**PARTS OF THE EXERCISE:**
1) Answer these questions from the municipal bond market report:
(a) Which firm acted as senior manager on the MTA deal?
(b) What rating did Standard & Poor's give the MTA bonds?
(c) At what price and yield were the New Jersey Turnpike Authority 6 1/2s of 2016 quoted?
2) Continue the municipal bond market report, starting right after its final sentence.

**TEXT BLOCK:**
>>>

MTA offering at 7.27% in 2015; tax free prices move up 1/8.

Demand for tax-exempts pushed secondary prices up 1/8 to 1/4 point yesterday, while investors focused on a $183 million Metropolitan Transportation Authority offering in the primary sector.

The market continued to enjoy a firm tone as recent supply dries up, and trading remains relatively active ahead of the holiday. Some prices made gains of 1/2 point; in the debt futures market, the March contract settled up 13/32 to 95.08. The market managed to outperform the Treasury sector slightly and the March MOB spread narrowed to negative 184 from negative 187.

Investor demand for new issues was strong enough yesterday that senior manager Bear, Stearns & Co. lowered term bond yields by one to two basis points on the MTA deal.

Daniel L. Keating, senior managing director at Bear Sterns, said the deal saw across the board interest from bond funds, investment advisers, casualty companies, and dealers, which positioned bonds both for their own secondary use and retail demand.

The final scale included $64 million commuter facilities bonds and $120 million transit facilities bonds priced to yield from 5.85% in 1995 to 7.15% in 2004. A 2009 term yields 7.241%, a 2015 term yields 7.2% and a 2021 term yields 7.19%.

The bonds are rated A by Moody's Investors Servide and BBB-plus by Standard & Poor's.

The MTA bonds are the last of the state appropriation bonds for the 1986 through 1991 capital program. The last bond deal for the capital plan is slated for January.

The results of the deal erased trepidation that had spilled over from the previous MTA deal, which was tainted by New York State budget woes compounded by unrelated market conditions.

"Clearly there was some carryover feeling from the transaction one month ago," acknowledged Edward Armendariz, director of finance for the MTA. "We were able to improve all three terms, which is better than we expected. The underlying confusion is gone, and the buyers are comfortable with the credit again."

"The previous sale, we were dealing in a week when the stock market had fallen and there was a lot of supply in both the New York marekt and the general calendar," Mr. Keating added. "The budget situation was blown out of proportion and we had to bear the brunt of it."

Secondary traders reported a scattering of bid wanteds yesterday and trading was relatively active, although there were few large blocks that traded, they said.

In secondary dollar bond trading, Denver Airport 7 3/4 s of 2021 were quoted at 97 3/8-5/8 to yield 7.96%, Port Authority of New York and New Jersey 6 1/2s of 2021 were quoted at 96 3/4-97 to yield approximately 6.72%, and New Jersey Turnpike Authority 6 1/2s of 2016 were quoted at 99 1/4-1/2 to yield 6.54%. Pennsylvania Turnpike 6 1/2s of 2013 were quoted at 98 1/2-5/8 to yield 6.62%.

<<<

**INPUT DATA:**
>>>

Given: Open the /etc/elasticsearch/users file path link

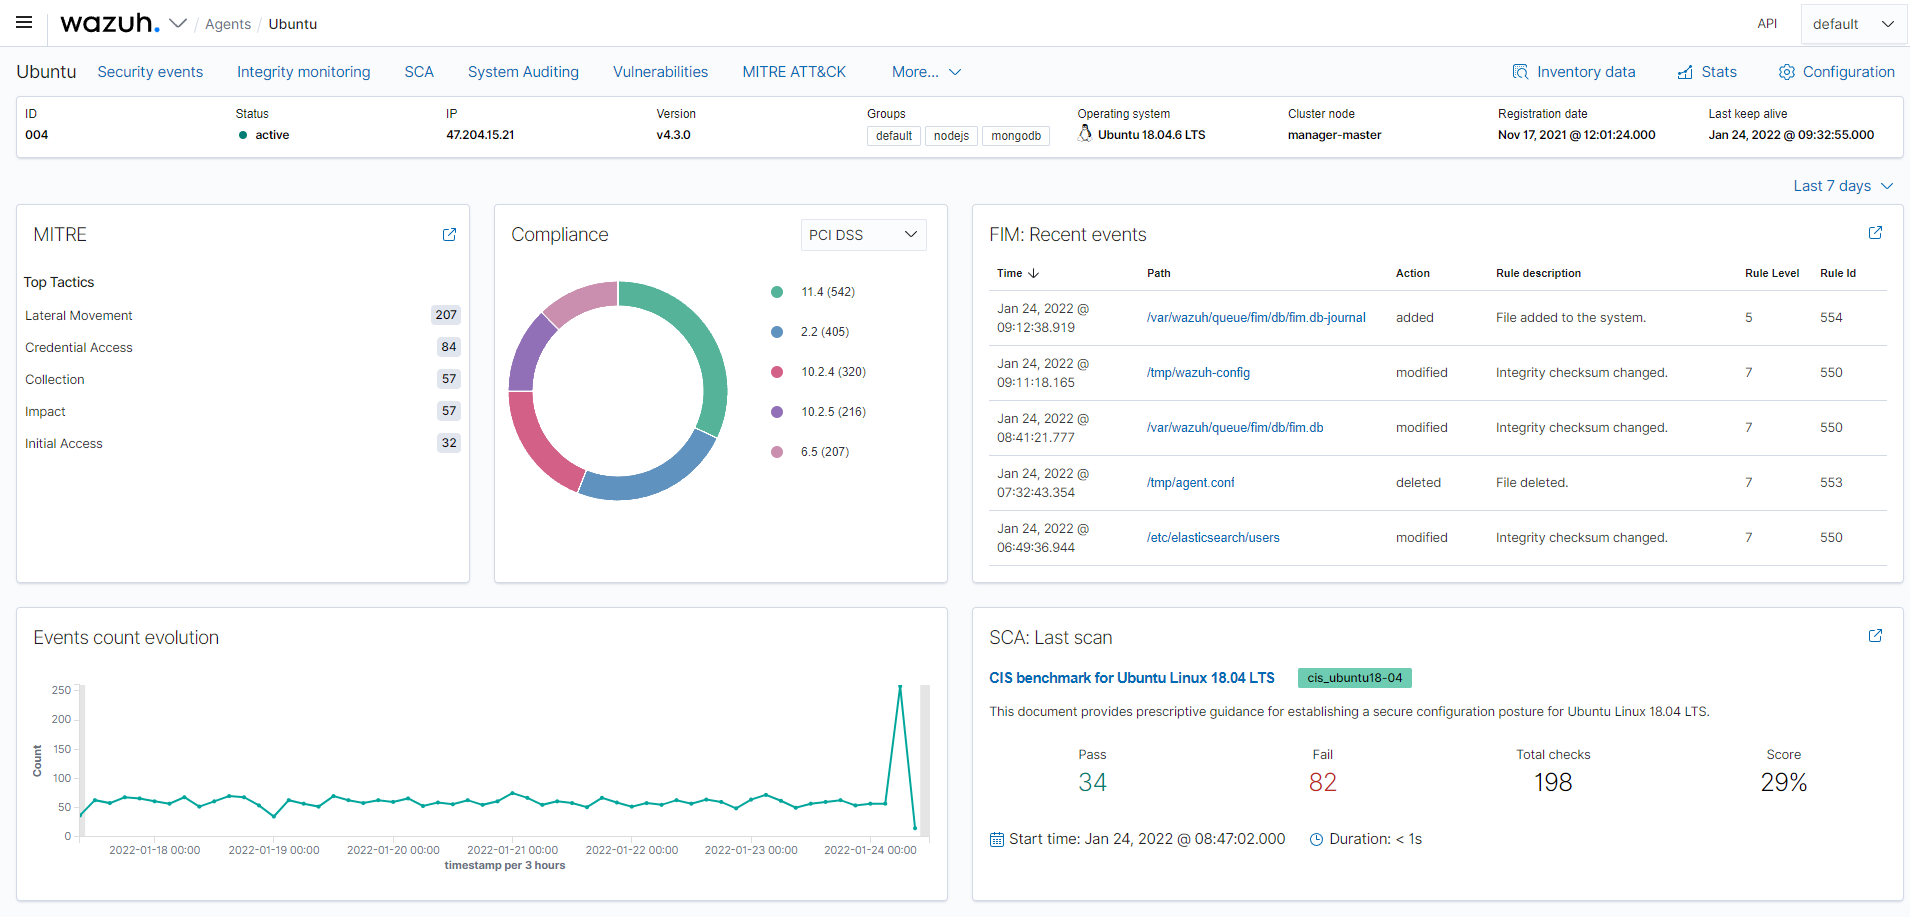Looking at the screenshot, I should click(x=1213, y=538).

<<<
>>>

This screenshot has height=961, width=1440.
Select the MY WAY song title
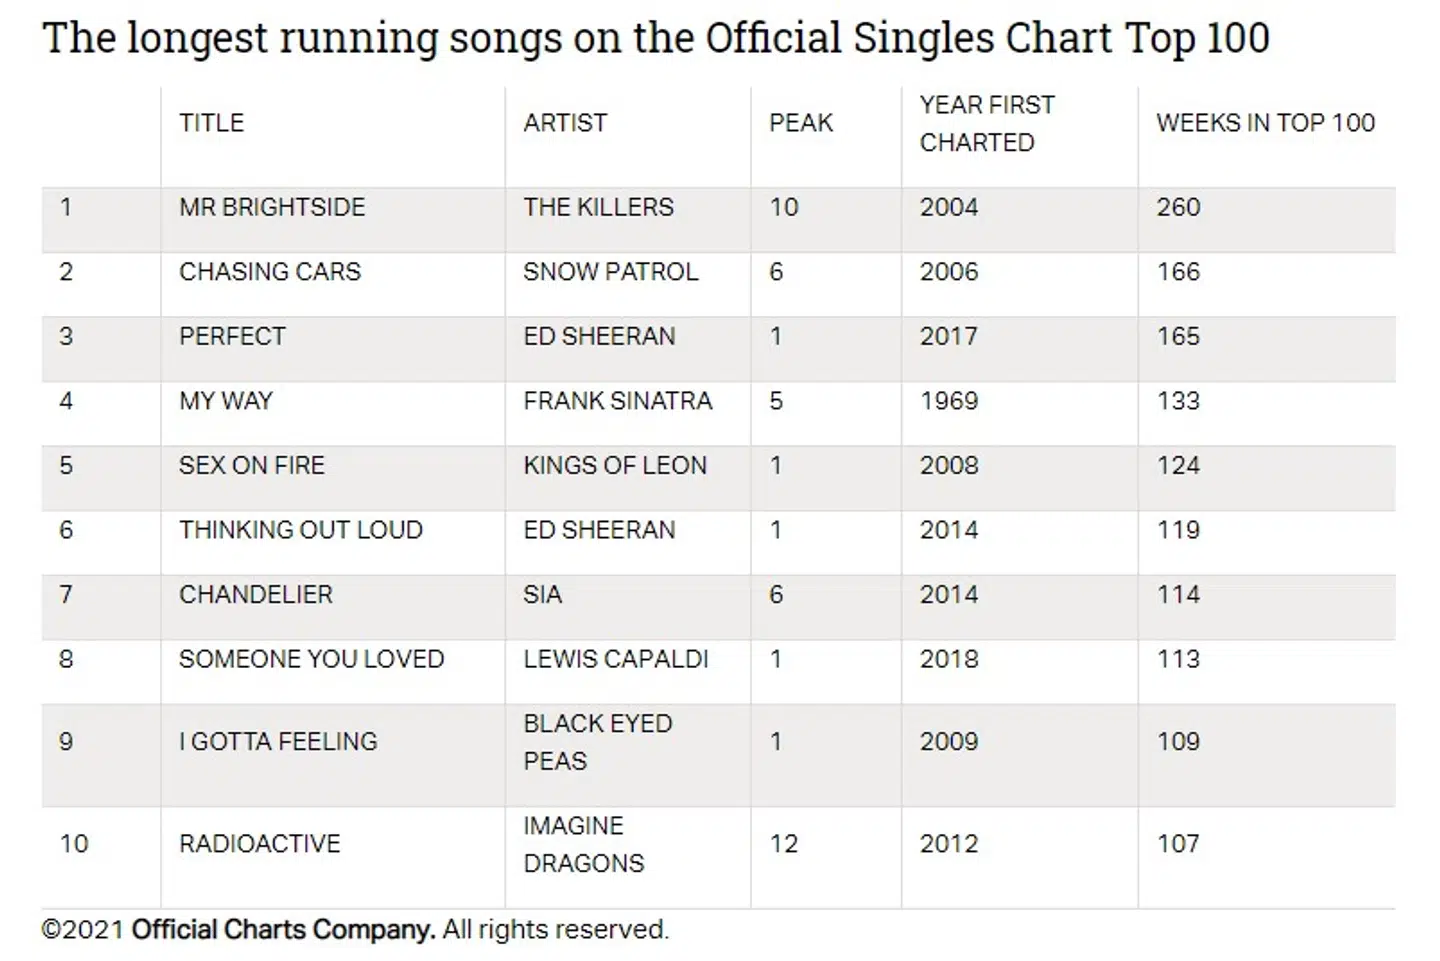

<<<

**TASK-BY-TASK OUTPUTS:**
1)
(a) Bear, Stearns & Co.
(b) BBB-plus
(c) 99 1/4-1/2, to yield 6.54%

2)
Yields fell about five basis points in the short-term note market, with California paper tading in the mid 30s.

In late secondary trading, California Rans were quoted at 3.40% bid, 3.35% offered, as were Los Angeles and Texas Trans. New York City Rans were quoted at 5.05% bid, 5% offered. New York State Trans were quoted at 4.75% bid, 4.70% offered.

Negotiated Pricings

Smith Barney, Harris Upham & Co. priced $52 million Wisconsin Health and Educational FAcilities Authority revenue bonds for Columbia Hospital.

The offering included serials priced to yield from 3.70% in 1992 to 6.65% in 2005. A 2010 term was priced to yield 6.766% and a 2021 term was priced to yield 6.80%.

The bonds are MBIA-insured and triple-A rated by Moody's and Standard & Poor's.

New York City

A syndicate led by Bear, Sterns is expected to price $985 million New York City general obligation bonds today, made up of $782 million fixed rate securities and roughly $200 million fixed-rate bonds.

Approximately $595 million of the fixed-rate portion will be backed by insurance, while the variable portion will carry letters of credit, according to city officials. Insured fixed rate bonds are expected to be tentatively priced to yield from 5.20% in 1995 to 6.82% in 2021. Uninsured bonds in 2008 are expected to yield 7.65%, while long term bonds of 2021 are exptected to yield 7.75%, sources said.

In secondary trading yesterday, market sources said $5 million New York City 7 3/4s of 2011 were rumored to have changed hands around 7.76%.

The bonds are exptected to be rated Baal by Moody's and A-minus by Standard & Poor's.